An exceptional Burmese ruby and diamond ring by Raymond Yard

This Burmese ruby and diamond ring was made by Raymond Yard, one of America’s premier jewelers, during what is now referred to as the firm’s “classic period”, beginning in the late 1920’s. It was at this time that Yard established himself with the American elite, including barons of industry such as John D. Rockefeller, Henry DuPont and Henry Flagler, and celebrities, like Joan Crawford and Douglas Fairbanks.  It was also when Yard’s own distinctive style emerged, this ring embodying all that made the firm a success.

First and foremost, only the finest colored stones were selected for Yard jewelry—sapphires from Kashmir and rubies, as in this example, from Burma—which were carefully cut for maximum depth of color. Highly polished platinum settings using a minimum of metal, which created the illusion that the gems are floating in air, became another Yard trademark.  Also seen in this ring, Yard utilized contrasting gemstone cuts, playing simple step cuts against sparkling brilliants, which lent his jewels an added lushness.

As for the overall design, this ring is typical of Yard’s early Art Deco rings, with a center stone that blends seamlessly with the shoulders and the shank, in one unified contour.

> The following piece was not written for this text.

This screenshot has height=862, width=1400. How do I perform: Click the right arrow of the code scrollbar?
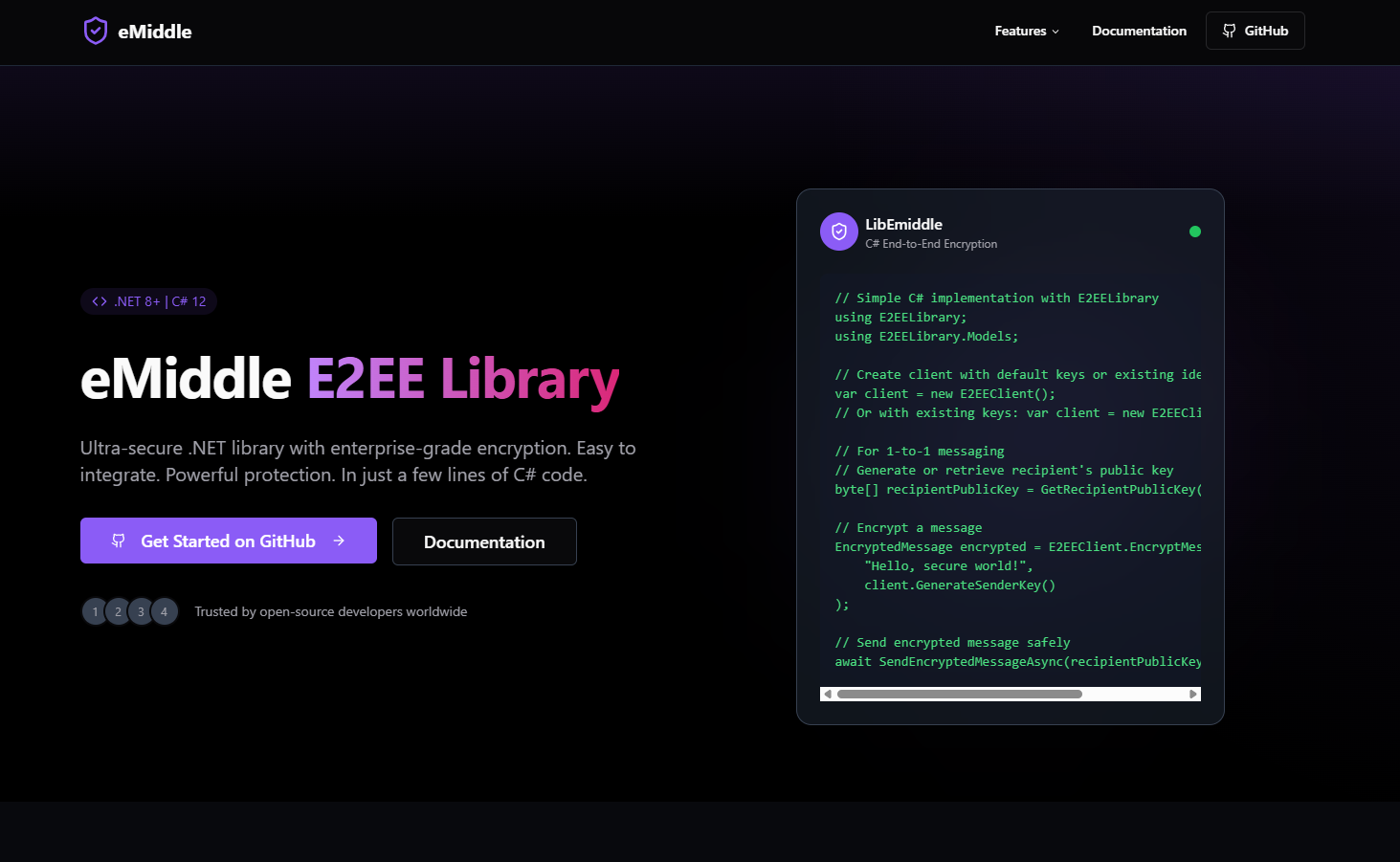[1192, 693]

Yard rings of this period combined the Edwardian taste for intricate workmanship—delicate piercing and millegraining– with the Art Deco taste for bold contrast, as seen here in the play of pure red rubies against white diamonds and platinum, and in the various straight and curvilinear geometric forms.

Finally, each piece was executed to the height of perfection, as Yard believed that even the slightest flaw greatly diminished the beauty of a piece of jewelry. To this day Yard’s combination of faultless quality and ingenious design is unsurpassed, and his particular brand of restrained luxuriance continues to be treasured.

REFERENCES

Natasha Kuzmanovic, Yard:  The Life and Magnificent Jewelry of Raymond C. Yard, Vendome, 2007.